Failure to consider the patient's prior relevant medical history was mostly [sic] likely a cause of the hospital staff's focus on the potential cardiac element of Ms. Abshire's pain.... Had they had a complete medical history they would have known to examine other areas and that this patient had a high probability of a compression fracture. The lack of proper documentation in the patient's medical record lead [sic] to a delay in treatment of Ms. Abshire's compression fracture which in medical probability lead [sic] to paralysis.
The expert report in this case contains a causal link similar to the one presented by Dr. Rushing in the Abshire case. As stated above, Adams specifically opined that the increased monitoring, medication changes and/or surgical options would have "treated [Linda's] condition sufficiently and precluded her cardiac arrest and subsequent death." As in Abshire, Adams's supplemental report draws a line directly from Chang's failure to communicate and involve Linda's cardiovascular surgeon in her care and/or recognize cardiovascular complications and adequately treat them himself, to a delay in treatment (i.e., increased monitoring and transfer back to the Cardiac Surgical Intensive Care Unit to help prevent other cardiac episodes or surgical procedures, including a Swan-Ganz percutaneous cardiac monitor, pericardiocentsis, or a subxiphoid pericardial window to release cardiac fluid accumulation in the pericardial space), to the ultimate injury (Linda's death). Accordingly, the trial court abused its discretion to the extent that it sustained Chang's objection based upon his causation argument and we sustain Nix's fourth issue.
D. Oral Pronouncements
In his fifth issue, Nix argues that the trial court abused its discretion in dismissing the case when it examined the merits of the supplemental report and "judged the credibility of the report based on the court's assessment that Dr. Chang's counsel did not 'agree' with the statements in the report." Nix then cites to excerpts from the hearing to support his allegation that the trial court relied "on counsel for Dr. Chang's assertions of the way things occurred instead of the four corners of the expert report."
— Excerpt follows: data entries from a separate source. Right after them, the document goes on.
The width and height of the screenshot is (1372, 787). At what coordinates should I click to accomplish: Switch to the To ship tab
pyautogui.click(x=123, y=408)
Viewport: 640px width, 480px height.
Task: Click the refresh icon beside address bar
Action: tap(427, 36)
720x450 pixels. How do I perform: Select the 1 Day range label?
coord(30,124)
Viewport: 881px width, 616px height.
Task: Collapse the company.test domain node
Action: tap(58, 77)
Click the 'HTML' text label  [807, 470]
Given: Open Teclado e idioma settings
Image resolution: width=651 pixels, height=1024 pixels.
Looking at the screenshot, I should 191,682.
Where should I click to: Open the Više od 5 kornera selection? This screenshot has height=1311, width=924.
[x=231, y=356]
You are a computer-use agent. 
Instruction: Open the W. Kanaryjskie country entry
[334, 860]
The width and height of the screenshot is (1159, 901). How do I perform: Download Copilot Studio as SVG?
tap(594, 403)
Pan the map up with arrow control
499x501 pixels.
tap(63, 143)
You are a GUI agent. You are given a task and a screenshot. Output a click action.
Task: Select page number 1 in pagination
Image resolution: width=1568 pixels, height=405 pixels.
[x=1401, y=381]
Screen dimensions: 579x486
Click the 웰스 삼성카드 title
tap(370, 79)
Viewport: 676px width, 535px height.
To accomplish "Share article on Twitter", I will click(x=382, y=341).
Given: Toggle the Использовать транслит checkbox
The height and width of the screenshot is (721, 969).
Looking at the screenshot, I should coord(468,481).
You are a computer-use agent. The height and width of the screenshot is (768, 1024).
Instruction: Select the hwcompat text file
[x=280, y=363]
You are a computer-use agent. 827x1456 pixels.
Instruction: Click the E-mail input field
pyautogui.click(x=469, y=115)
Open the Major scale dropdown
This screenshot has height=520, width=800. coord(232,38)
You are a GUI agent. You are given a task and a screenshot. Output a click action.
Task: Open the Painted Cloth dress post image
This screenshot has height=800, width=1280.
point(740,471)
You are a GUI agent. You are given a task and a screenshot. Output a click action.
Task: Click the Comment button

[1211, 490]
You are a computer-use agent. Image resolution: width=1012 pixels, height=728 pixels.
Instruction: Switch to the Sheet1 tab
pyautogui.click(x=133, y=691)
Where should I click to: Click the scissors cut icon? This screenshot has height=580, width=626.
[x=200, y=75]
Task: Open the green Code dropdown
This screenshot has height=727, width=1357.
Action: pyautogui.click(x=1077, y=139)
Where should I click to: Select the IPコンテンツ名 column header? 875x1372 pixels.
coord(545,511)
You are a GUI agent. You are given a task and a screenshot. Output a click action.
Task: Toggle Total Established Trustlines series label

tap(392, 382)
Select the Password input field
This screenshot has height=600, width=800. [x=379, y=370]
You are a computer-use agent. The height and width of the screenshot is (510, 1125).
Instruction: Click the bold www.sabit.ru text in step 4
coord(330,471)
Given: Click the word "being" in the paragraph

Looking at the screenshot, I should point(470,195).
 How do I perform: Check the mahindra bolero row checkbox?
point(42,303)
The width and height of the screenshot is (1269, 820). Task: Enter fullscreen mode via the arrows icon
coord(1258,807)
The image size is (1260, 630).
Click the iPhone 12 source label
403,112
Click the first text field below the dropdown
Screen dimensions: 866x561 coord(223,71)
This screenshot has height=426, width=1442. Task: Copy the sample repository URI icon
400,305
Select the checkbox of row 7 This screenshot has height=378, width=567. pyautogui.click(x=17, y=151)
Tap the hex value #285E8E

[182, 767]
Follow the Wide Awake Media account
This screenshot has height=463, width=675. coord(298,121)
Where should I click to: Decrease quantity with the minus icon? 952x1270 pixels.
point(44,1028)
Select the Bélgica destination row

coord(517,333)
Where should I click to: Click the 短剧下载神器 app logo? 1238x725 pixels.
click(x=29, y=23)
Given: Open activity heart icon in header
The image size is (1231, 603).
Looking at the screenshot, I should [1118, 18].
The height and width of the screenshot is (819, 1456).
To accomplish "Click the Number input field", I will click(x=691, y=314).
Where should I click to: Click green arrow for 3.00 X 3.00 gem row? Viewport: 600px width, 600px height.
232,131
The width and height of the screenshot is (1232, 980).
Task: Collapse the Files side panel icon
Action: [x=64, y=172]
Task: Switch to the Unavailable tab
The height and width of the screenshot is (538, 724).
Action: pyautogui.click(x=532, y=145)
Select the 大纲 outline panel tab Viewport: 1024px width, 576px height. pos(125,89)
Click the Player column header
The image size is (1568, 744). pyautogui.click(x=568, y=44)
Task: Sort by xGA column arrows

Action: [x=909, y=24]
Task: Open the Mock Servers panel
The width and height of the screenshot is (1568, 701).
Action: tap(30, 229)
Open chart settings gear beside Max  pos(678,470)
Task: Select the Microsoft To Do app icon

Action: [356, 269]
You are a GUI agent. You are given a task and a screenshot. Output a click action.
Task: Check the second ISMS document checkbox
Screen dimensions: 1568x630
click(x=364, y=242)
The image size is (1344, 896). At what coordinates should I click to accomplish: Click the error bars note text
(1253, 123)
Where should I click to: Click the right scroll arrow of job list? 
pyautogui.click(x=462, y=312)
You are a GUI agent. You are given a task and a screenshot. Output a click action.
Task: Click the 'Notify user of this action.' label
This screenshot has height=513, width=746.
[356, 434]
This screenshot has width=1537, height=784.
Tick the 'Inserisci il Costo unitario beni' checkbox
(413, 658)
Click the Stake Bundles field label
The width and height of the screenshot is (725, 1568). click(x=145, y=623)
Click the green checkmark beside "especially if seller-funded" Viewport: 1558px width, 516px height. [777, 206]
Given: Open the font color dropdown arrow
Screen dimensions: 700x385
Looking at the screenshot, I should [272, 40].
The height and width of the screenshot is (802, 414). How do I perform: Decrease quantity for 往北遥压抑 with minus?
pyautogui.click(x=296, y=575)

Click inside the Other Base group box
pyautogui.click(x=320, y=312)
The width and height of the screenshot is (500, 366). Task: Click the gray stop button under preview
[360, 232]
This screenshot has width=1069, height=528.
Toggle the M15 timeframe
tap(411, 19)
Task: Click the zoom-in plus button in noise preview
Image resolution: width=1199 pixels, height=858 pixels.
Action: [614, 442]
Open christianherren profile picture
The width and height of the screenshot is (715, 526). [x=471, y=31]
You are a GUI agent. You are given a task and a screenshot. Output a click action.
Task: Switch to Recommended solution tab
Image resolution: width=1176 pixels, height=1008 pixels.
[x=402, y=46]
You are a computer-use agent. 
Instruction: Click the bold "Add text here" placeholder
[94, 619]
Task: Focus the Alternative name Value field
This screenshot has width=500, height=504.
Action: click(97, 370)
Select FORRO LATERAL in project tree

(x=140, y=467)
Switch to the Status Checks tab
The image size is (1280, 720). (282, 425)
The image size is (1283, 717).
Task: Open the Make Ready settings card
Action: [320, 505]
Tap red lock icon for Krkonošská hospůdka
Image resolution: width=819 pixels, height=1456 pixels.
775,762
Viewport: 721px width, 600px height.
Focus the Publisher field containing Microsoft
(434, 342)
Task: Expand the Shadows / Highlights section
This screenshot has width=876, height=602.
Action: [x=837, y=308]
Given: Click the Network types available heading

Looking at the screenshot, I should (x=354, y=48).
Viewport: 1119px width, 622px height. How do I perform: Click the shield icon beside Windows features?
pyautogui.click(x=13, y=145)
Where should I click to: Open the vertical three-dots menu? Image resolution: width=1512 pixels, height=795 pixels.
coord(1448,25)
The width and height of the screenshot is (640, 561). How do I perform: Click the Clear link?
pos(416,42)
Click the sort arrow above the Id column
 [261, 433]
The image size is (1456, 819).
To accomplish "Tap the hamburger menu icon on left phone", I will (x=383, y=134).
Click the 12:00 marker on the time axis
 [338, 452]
In this case, the trial court signed a written order sustaining Dr. Chang's written objections to the supplemental expert report and dismissed the case. It is those objections, not the oral pronouncements made by the trial court, which are the focus of this appeal. As stated above, a final written judgment prevails over prior oral pronouncements. See Kaur-Gardner, 2018 WL 2191925, at *4; Sherman, 124 S.W.3d at 279. Accordingly, we overrule appellant's fifth issue.
CONCLUSION
On the record of this case, we reverse the trial court's order granting the motion to dismiss and remand for further proceedings.
/David Evans/
DAVID EVANS
JUSTICE 191129F.P05
JUDGMENT
On Appeal from the 416th Judicial District Court, Collin County, Texas
Trial Court Cause No. 416-05813-2018.
Opinion delivered by Justice Evans. Justices Bridges and Pedersen, III participating.
In accordance with this Court's opinion of this date, the judgment of the trial court is REVERSED and this cause is REMANDED to the trial court for further proceedings consistent with this opinion.
It is ORDERED that appellant WILLIAM NIX, INDIVIDUALLY AND AS REPRESENTATIVE OF THE ESTATE OF LINDA NOELLE NIX, DECEASED recover his costs of this appeal from appellee CHARLES S. CHANG, M.D., INDIVIDUALLY AND D/B/A CHANG NEUROSURGERY & SPINE CARE. Judgment entered July 8, 2020.